Kirkland’s Stumbles In Q4, Fiscal Year

Despite e-commerce gains, Kirkland’s posted lower fourth quarter adjusted profits and a loss for the year as comparable sales decreased. The company also said it plans to close 28 underperforming stores in the first quarter.

Net loss for the fourth quarter ended February 1 was $4.9 million, or 35 cents per diluted share, compared to net income of $14.2 million, or 95 cents per diluted share, for the year-before period.

Adjusted for one-time and non-cash items, net income was $8.2 million, or 59 cents per diluted share, versus $14.3 million, or 97 cents per diluted share in the year-previous quarter. Kirkland’s fell short of a MarketBeat-published analyst consensus estimate for fourth quarter adjusted diluted earnings per share of 67 cents.

Comparable store sales, including e-commerce revenues, slipped 2.7% versus the year-previous quarter. An improvement in average ticket partially offset softer store traffic. E-commerce sales advanced 37.9% in the period year over year driven by an increase in transactions. Net sales decreased 3.1% to $209.4 million versus the year-past period.

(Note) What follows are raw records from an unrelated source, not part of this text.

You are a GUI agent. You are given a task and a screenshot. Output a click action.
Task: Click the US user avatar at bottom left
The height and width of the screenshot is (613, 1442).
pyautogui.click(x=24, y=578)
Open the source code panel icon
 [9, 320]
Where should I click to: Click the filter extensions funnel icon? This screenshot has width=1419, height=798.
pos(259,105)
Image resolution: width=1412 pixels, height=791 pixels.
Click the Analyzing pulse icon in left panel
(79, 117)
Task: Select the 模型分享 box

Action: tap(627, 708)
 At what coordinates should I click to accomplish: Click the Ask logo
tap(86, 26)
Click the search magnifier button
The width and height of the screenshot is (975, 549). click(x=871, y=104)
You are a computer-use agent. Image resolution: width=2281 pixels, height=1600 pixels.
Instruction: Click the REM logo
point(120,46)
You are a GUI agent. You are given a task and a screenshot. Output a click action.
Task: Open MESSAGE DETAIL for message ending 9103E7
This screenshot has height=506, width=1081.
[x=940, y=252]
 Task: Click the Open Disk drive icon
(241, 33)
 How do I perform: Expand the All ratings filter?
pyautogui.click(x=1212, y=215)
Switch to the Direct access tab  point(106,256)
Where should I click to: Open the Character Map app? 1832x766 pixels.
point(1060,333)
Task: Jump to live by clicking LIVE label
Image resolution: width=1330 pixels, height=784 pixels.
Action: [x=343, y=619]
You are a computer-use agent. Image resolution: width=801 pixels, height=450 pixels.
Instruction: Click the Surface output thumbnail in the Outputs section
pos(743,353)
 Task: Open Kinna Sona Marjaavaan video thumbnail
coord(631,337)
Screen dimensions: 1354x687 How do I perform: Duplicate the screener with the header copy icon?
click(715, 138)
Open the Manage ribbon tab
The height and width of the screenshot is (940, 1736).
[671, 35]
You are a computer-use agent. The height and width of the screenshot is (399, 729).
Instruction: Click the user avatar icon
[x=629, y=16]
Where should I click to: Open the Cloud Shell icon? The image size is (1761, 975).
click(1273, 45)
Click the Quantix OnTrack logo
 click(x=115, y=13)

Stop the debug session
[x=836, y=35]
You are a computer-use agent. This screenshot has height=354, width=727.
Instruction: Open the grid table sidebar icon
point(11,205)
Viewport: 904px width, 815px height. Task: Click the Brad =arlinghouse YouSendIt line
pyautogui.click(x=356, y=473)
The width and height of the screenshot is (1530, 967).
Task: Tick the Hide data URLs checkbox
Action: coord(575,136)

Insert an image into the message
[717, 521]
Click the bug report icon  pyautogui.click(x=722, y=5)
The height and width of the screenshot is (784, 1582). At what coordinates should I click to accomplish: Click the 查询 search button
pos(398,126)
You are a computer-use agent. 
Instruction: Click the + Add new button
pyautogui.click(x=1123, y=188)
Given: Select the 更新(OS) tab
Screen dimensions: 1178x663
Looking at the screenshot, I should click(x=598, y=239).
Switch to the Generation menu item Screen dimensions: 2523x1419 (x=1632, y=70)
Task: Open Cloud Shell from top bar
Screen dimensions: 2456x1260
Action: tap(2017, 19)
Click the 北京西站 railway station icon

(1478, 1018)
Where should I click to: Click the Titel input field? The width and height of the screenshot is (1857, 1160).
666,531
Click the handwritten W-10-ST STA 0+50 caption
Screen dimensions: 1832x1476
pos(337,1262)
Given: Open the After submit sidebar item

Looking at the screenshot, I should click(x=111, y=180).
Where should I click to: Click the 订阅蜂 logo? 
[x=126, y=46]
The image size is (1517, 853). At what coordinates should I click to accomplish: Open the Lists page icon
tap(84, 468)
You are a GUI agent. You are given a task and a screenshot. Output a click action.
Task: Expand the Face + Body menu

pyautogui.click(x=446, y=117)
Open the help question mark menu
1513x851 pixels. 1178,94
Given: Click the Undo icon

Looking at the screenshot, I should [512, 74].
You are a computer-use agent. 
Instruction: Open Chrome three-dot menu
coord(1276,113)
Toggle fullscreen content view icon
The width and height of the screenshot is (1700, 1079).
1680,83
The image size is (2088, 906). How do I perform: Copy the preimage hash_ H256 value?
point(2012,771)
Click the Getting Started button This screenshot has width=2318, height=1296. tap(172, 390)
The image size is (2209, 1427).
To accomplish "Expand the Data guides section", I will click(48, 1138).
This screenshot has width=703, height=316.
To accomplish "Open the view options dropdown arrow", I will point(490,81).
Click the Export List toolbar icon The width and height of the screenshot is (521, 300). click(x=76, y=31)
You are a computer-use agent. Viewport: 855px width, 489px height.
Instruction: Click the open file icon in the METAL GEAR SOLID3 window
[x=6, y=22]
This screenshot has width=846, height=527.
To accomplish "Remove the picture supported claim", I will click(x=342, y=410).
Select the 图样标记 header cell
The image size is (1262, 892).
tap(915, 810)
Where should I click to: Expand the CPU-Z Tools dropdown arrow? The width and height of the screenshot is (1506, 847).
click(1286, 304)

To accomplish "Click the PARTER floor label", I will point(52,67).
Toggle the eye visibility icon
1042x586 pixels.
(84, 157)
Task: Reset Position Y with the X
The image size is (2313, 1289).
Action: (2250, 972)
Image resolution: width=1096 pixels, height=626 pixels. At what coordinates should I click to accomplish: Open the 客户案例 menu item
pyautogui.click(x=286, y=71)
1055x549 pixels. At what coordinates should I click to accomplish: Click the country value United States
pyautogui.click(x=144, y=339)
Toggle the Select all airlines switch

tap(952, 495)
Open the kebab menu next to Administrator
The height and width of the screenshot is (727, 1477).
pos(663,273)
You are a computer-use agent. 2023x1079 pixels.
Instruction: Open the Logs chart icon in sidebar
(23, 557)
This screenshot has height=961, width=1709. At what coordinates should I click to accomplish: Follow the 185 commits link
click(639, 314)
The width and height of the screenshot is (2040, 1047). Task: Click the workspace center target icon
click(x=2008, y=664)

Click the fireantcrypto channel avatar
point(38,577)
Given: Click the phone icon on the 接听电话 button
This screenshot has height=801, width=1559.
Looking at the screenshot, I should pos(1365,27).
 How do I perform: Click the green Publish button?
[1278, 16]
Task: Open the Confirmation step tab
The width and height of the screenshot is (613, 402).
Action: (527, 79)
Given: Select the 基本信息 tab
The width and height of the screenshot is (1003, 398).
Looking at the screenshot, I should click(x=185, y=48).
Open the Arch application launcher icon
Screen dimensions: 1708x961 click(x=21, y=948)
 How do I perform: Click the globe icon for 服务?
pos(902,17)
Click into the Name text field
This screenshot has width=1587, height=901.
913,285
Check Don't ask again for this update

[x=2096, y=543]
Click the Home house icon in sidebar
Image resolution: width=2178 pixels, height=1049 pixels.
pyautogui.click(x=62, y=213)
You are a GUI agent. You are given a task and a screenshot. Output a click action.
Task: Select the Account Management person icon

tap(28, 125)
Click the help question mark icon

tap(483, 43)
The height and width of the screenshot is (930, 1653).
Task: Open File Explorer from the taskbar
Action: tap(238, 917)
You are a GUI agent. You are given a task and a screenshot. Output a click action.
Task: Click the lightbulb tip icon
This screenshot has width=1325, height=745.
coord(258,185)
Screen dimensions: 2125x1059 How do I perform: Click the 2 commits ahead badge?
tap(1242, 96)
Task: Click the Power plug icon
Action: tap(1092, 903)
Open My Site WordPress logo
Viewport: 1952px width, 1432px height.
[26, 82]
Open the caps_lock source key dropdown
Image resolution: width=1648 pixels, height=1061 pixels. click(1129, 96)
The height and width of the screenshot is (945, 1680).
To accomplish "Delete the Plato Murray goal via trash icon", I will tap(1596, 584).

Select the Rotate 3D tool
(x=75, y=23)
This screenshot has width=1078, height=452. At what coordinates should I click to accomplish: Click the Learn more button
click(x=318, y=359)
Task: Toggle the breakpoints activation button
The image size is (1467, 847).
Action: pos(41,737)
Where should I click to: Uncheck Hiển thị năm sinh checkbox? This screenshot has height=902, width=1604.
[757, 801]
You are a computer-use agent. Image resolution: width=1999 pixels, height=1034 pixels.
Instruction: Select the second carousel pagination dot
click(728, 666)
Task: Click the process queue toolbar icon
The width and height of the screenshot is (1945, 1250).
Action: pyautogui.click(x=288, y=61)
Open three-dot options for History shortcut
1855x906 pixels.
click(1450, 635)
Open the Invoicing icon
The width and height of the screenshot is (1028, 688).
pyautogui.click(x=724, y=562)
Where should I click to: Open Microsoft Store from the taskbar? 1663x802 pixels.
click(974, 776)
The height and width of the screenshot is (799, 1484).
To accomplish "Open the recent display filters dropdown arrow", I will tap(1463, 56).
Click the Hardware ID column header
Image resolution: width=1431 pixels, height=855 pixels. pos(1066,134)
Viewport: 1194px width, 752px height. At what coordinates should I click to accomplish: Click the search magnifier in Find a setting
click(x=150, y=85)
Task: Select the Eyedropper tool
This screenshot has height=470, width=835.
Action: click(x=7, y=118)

Net loss for the full fiscal year was $53.3 million, or $3.79 per diluted share, versus net income of $3.8 million, or 24 cents per diluted share, for the year before. Adjusted loss for the year was $22 million, or $1.57 per diluted share, versus net income of $5.9 million, or 38 cents per diluted share, in the year previous.

Comps slid 7.1% versus the year previous. A slowdown in store traffic drove the decline. A 25.3% increase in e-commerce sales arose from a gain in transactions partially offset by a drop in average ticket. Net sales decreased 6.7% to $603.9 million in the year past.

“We accomplished a great deal in 2019 to evolve our merchandise assortment and improve the omnichannel experience,” said Woody Woodward, Kirkland’s CEO. “We’re encouraged that some of the hard work began to take hold in the fourth quarter, with strong e-commerce growth and better revenues in segments of the assortment including furniture and tabletop. Fourth quarter results also reflect additional steps to right size our infrastructure with the planned closure of 28 underperforming stores in the first quarter and approximately $14 million in additional expense reductions as we transition to 2020. We believe there are more opportunities to streamline our supply chain, and we’ll continue to optimize our store base and related expenses.”

He added that, as 2020 proceeds, Kirkland’s is “focused on realizing our vision to deliver an expanded assortment that can furnish a home of any size on a budget. The growth of pure-play e-commerce operators and the impact on the brick-and-mortar segment has created a void that we believe can be exploited to leverage Kirkland’s unique design capabilities and value heritage.”